*MATERIAL FOR THE TASK:*

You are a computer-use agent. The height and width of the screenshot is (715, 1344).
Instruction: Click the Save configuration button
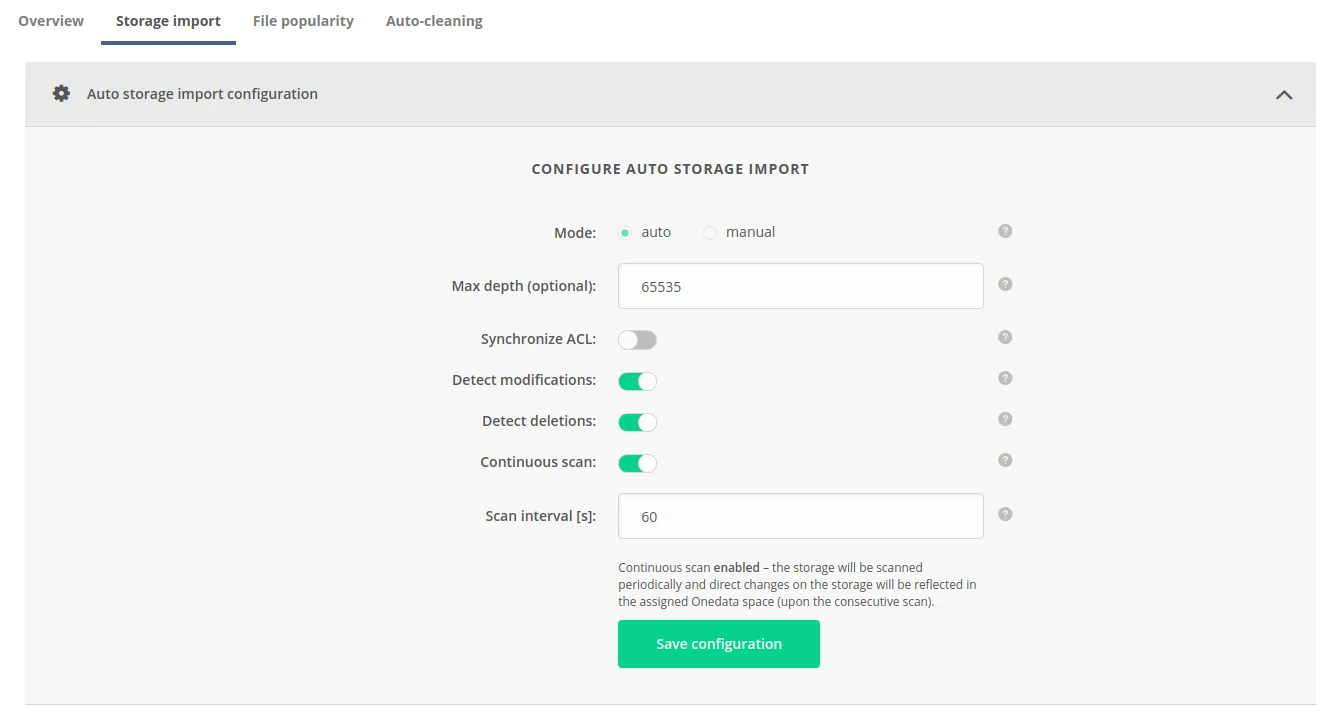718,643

---

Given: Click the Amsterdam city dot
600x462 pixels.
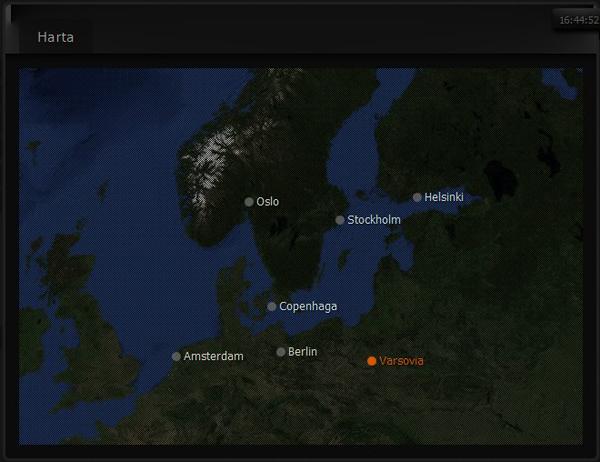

*PROBLEM STATEMENT:* Go through the material above and output exactly the lines from the one containing "Given: Click the Amsterdam city dot" through the one containing "600x462 pixels.".

*SOLUTION TO THIS PROBLEM:*
Given: Click the Amsterdam city dot
600x462 pixels.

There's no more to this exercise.